It’s just cleared earth and mounds of dirt right now. But a “coming soon” sign, pointed to motorists as they travel west on Southern Boulevard past Florida’s Turnpike, says it all: “Future Site of Double D Ranch and Saloon” coupled with a silhouette of a curvy woman wearing a cowboy hat and sitting on a horseshoe.
It’s not clear precisely when the Double D strip club is coming, but, despite angry residents and chagrined Palm Beach County commissioners, its opening seems unstoppable thanks to some specific aspects of the county’s permitting process and laws protecting free speech.
“Nobody likes to have that type of business in their backyard or in anybody’s backyard,” said Commissioner Paulette Burdick, who represents the district where the strip club is being built. “It’s certainly understandable. Legal advice from counsel is we have no recourse.”

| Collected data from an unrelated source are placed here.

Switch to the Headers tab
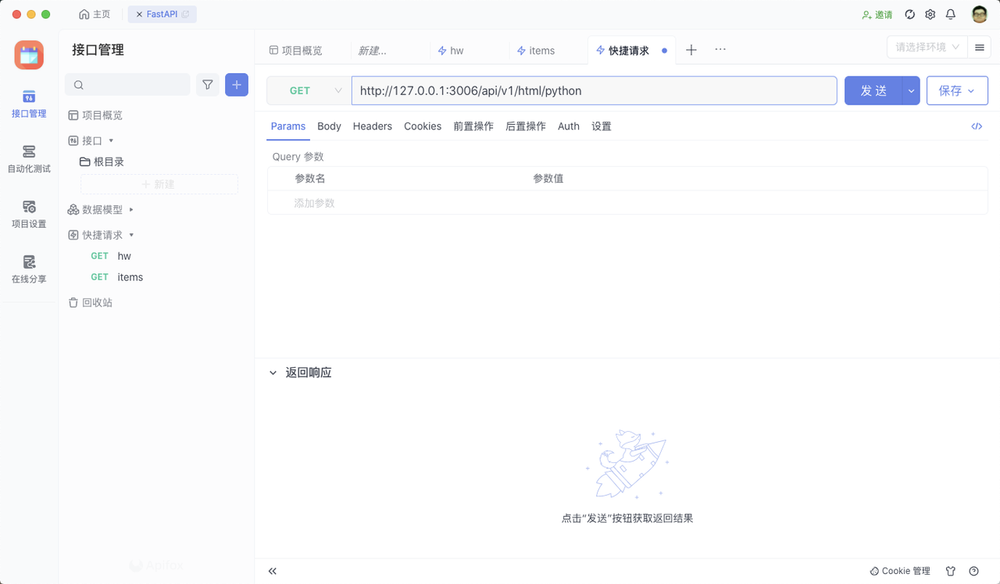The image size is (1000, 584). tap(371, 126)
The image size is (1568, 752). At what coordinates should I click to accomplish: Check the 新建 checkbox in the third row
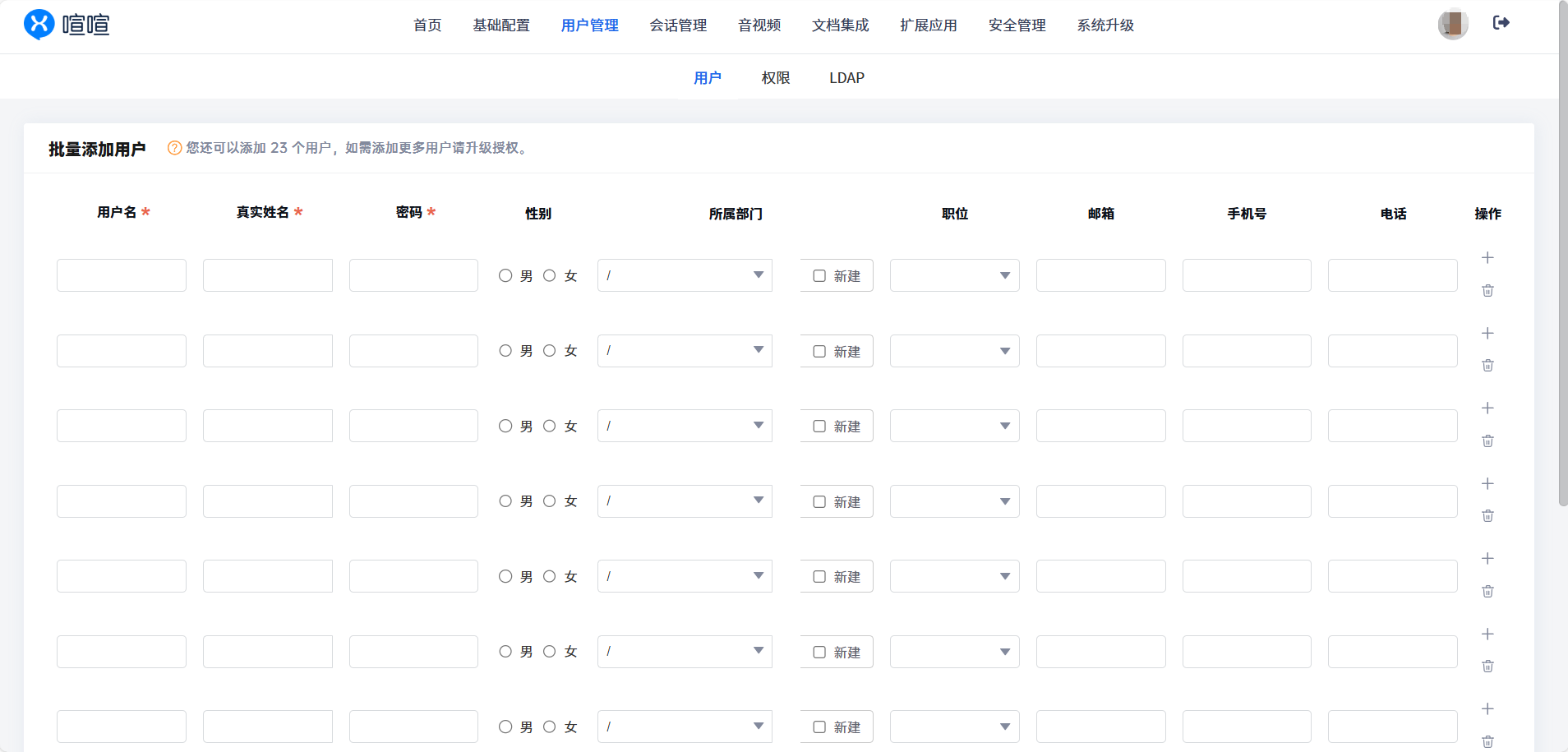tap(819, 427)
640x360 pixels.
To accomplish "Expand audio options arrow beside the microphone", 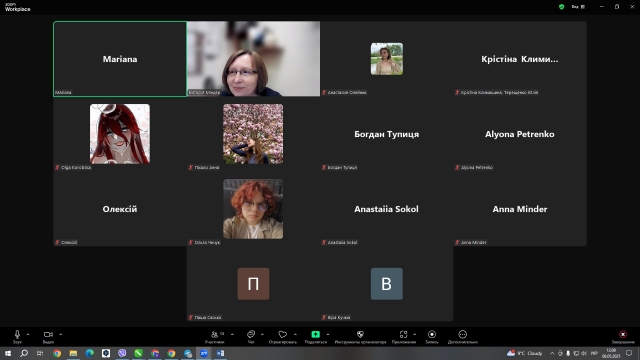I will pos(28,334).
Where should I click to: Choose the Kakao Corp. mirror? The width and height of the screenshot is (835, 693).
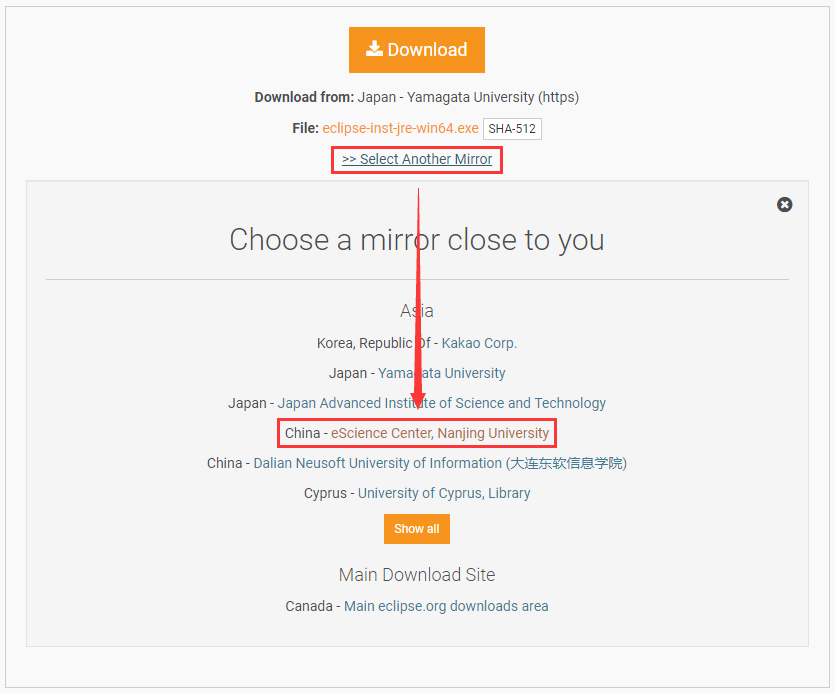(479, 343)
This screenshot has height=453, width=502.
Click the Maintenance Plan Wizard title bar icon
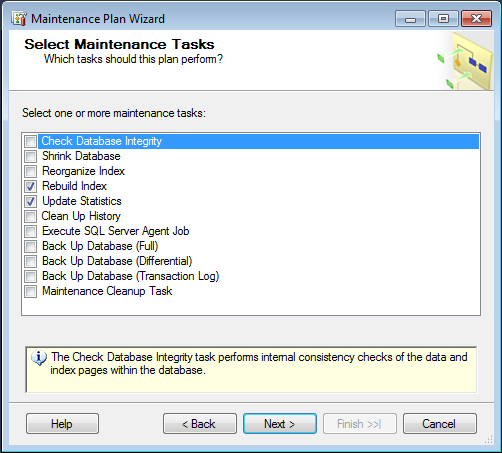19,19
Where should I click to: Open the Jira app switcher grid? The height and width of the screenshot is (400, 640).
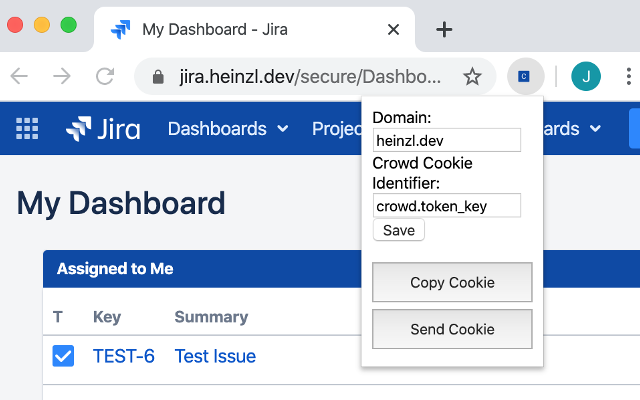tap(27, 128)
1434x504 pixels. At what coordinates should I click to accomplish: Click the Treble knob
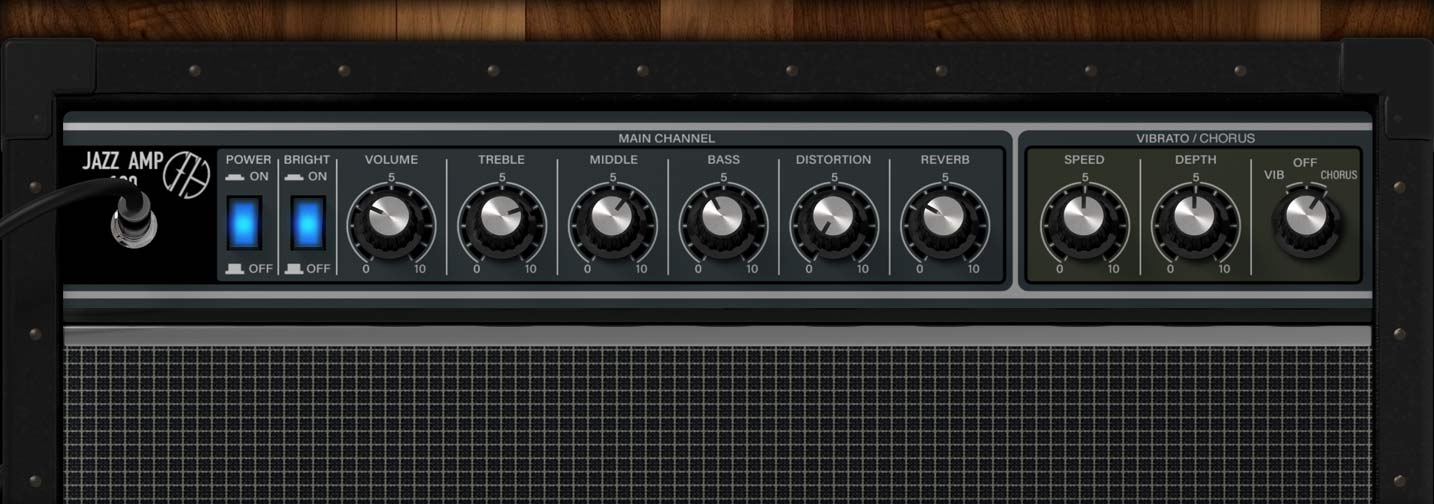[x=502, y=217]
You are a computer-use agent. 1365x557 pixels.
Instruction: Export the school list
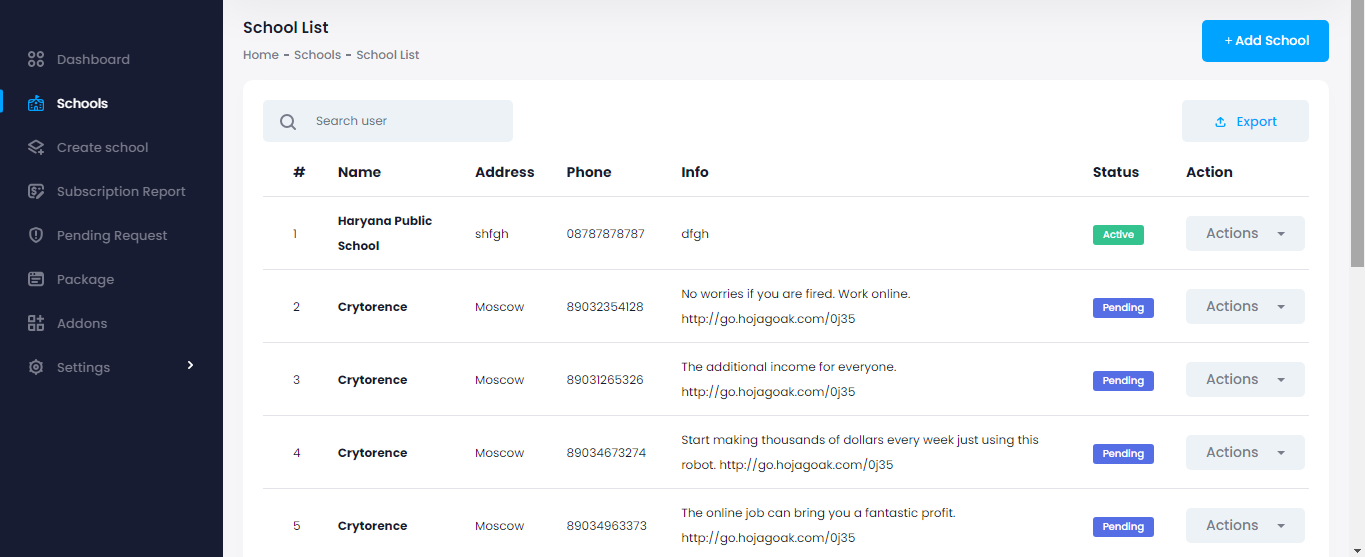pos(1245,121)
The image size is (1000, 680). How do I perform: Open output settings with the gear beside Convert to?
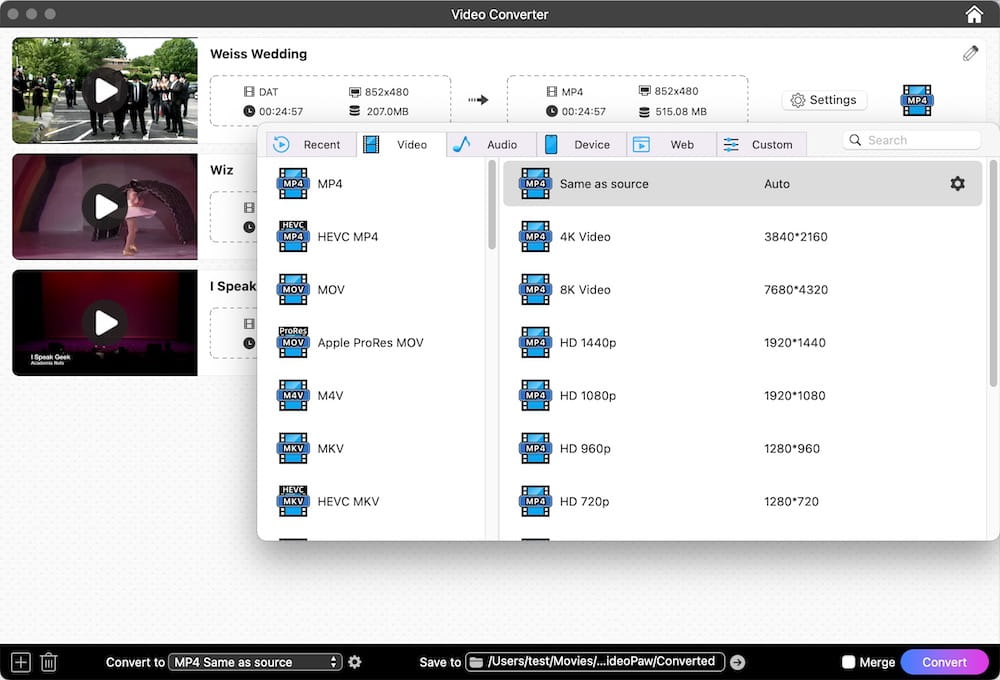pos(355,661)
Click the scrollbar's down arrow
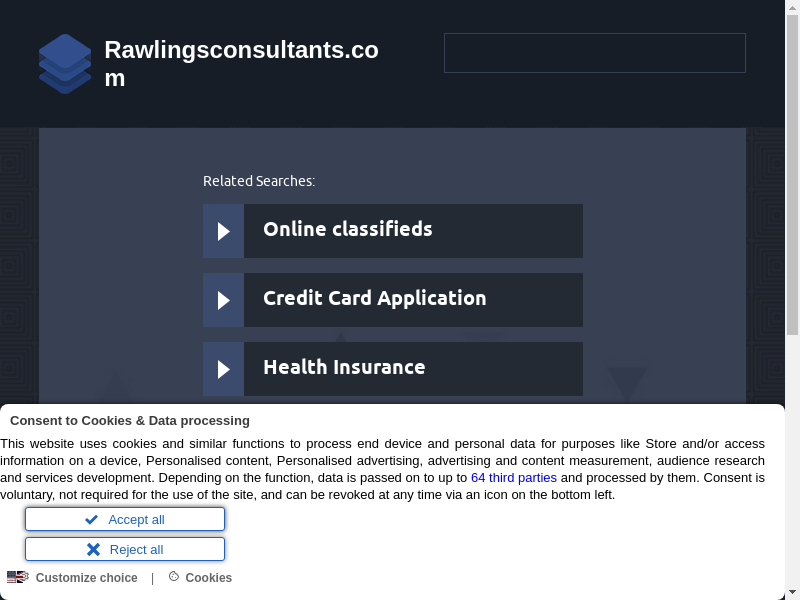 click(792, 592)
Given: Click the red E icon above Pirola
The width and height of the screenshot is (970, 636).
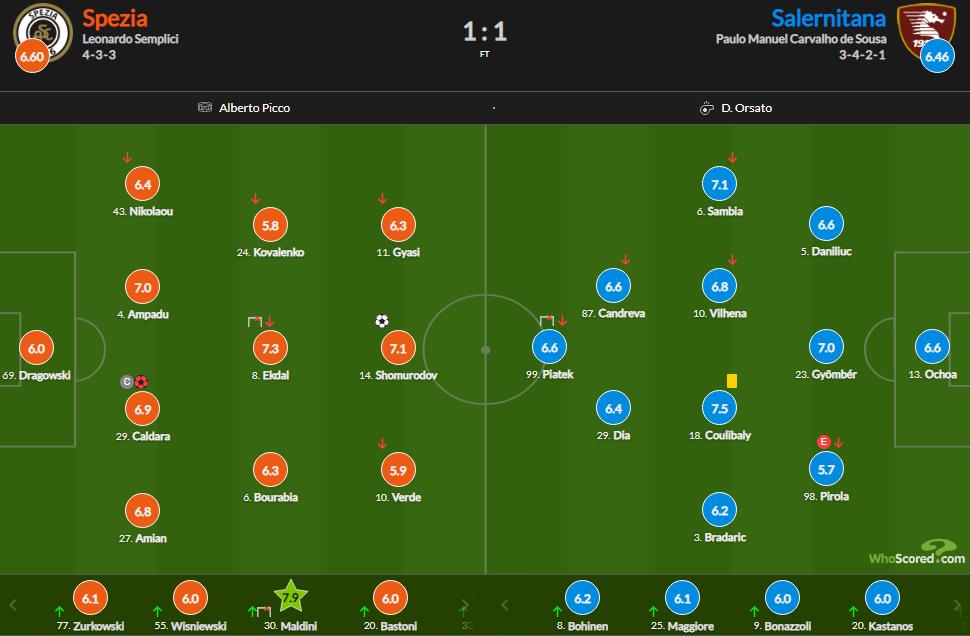Looking at the screenshot, I should tap(823, 442).
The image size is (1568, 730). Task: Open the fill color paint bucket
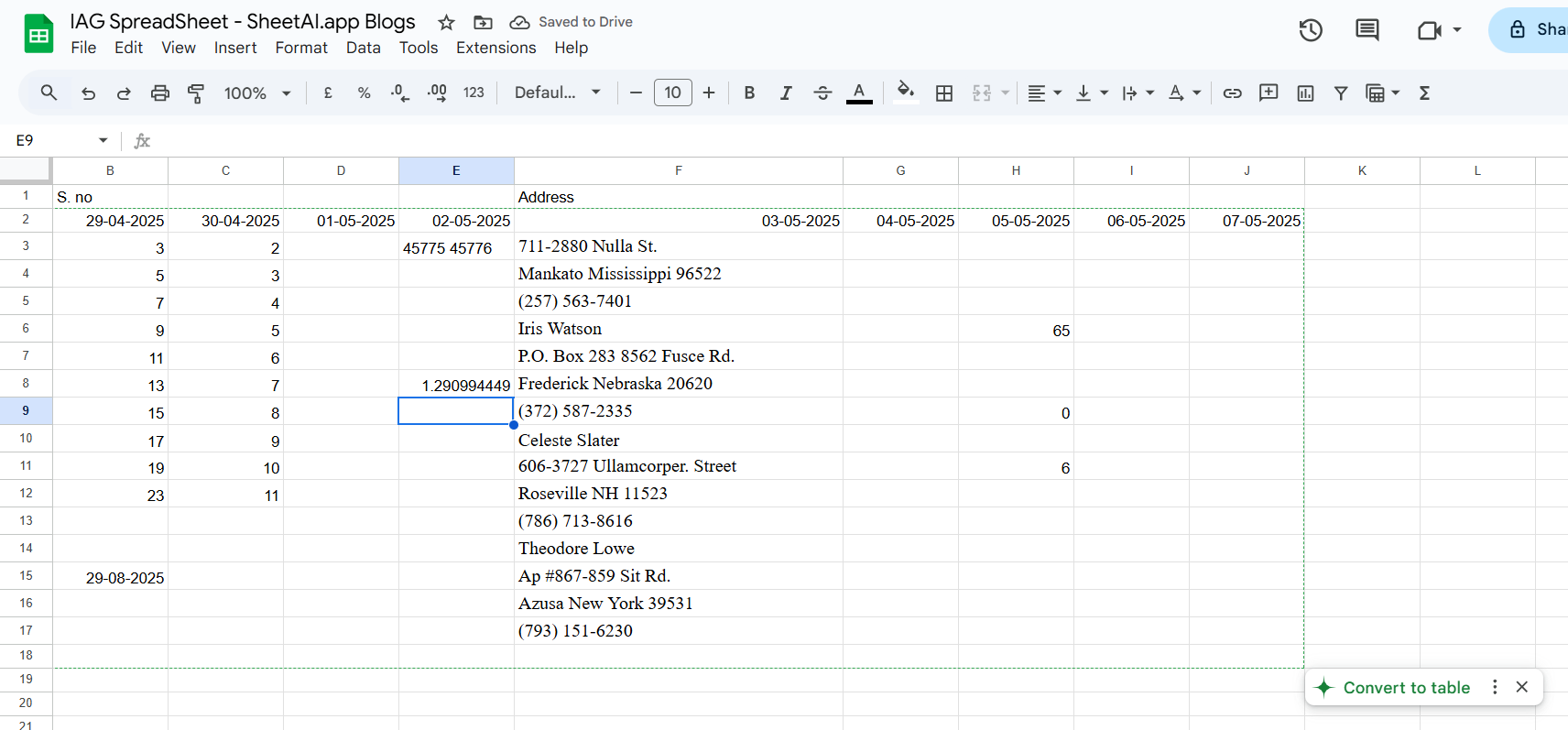coord(905,93)
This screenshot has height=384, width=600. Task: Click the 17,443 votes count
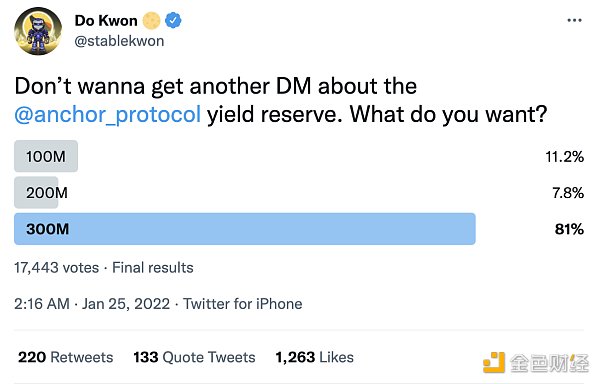point(57,267)
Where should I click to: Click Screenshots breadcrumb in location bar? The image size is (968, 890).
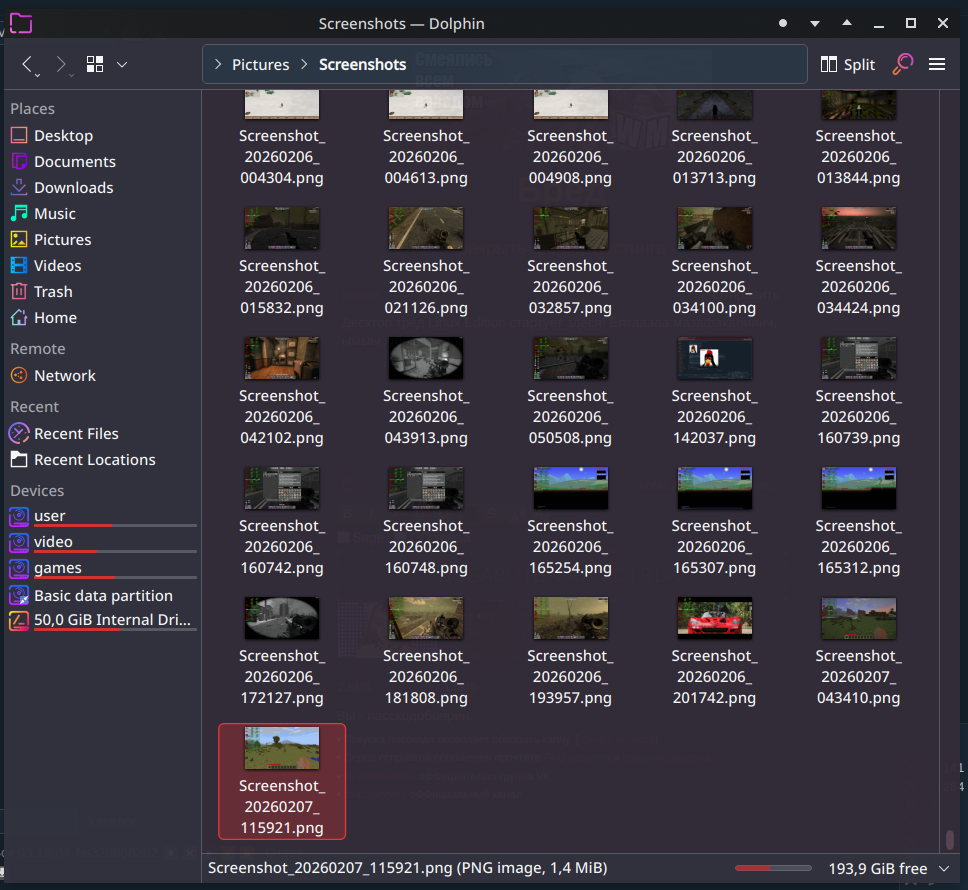[x=362, y=64]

The permit for the adult entertainment establishment was issued to Southern Blvd. AEE in 2001, when such permits could be held indefinitely. It got the permit because it met county rules for such a business, including being a minimum distance from churches, public parks and schools and other strip clubs.
Because the project is one that tests adherence to free speech laws, county commissioners are, by law, forbidden from having the final say. The process is set up that way so commissioners could not reject legal projects they find objectionable for other reasons, which would leave the county vulnerable to lawsuits from spurned permit seekers.
The strip club could come up during a zoning meeting on Thursday when commissioners decide whether to add an item to the agenda of a January meeting that would deal with a change in county code that might allow clubs like the Double D to serve food. But any decision on that is separate from the question of whether the permit to build the club will be rescinded or if other roadblocks to construction will be erected.
Bobby Munden, an accountant who lives in Wellington and drives past the Double D site regularly, said he understands the county’s permitting process. Still, he wants commissioners to be creative in finding ways to stop the project.
“The government has a reasonable amount of power to stop this,” Munden said. “Change the rules. Let the guy sue. Might be worth it. Buy the land. (Commissioners) have a lot of power at their disposal when they choose to use it.”
Pat Lentini, whose name is listed next to the applicant’s telephone number on the permit, did not return telephone calls seeking comment.
The club has generated angry responses from many county residents, who have written Burdick and one of her colleagues, Melissa McKinlay, to complain.
“This could impact the quality, value and safety of our neighborhood, never mind the fact that is is just not the kind of place that I find morally acceptable,” Jeff Kolhagen, of Palm Beach Plantation, wrote to McKinlay. “We, as a community, might not agree on everything about our neighborhood and how it is run, but I think many of us will agree that building this place is not good for our neighborhood and that we need to put aside differences to fight it however we can.”
The area where the club is being built is dotted with plant shops and industrial strip mall businesses. Car and truck towing services are around the corner.
But there are neighborhoods in the area, including McKinlay’s neighborhood and Palm Beach Plantation, a gated community about a mile southwest of the strip club site.
Residents have reached out to her because the location used to be in the district she represents before district lines were redrawn.
Like Burdick, McKinlay has had to do what few elected officials take pride in doing: telling constituents there isn’t much they can do to stop the Double D.
“If you’re traveling on Southern, it’s your welcome to the western communities,” McKinlay said. “It’s a little disappointing.”
In responding to one frustrated e-mail writer, McKinlay said her predecessor, Jess Santamaria, should have “given a heads up to our residents.”
“However, he failed to do so,” McKinlay wrote. “Therefore, we all found out when the signs went up.”
McKinlay later wrote: “The actual location of the club is in Commissioner Burdick’s district. I do not believe she followed this issue, either.”
Neither Santamaria nor Burdick were in office when the permit was issued, a point Burdick underscored in firing back at McKinlay, who took office on Nov. 18.
“In politics, people will always take cheap shots,” Burdick said. “It reflects on their character and gives an insight into how they will behave in the future.”
Burdick added that McKinlay’s comments were “unbecoming of an elected official. And she has a lot to learn.”
“I’m sorry she took it that way,” McKinlay said, when told of Burdick’s comments.
McKinlay said that, while she knows strip club opponents reached out to Santamaria, she is uncertain if Burdick took any action in opposition to the project.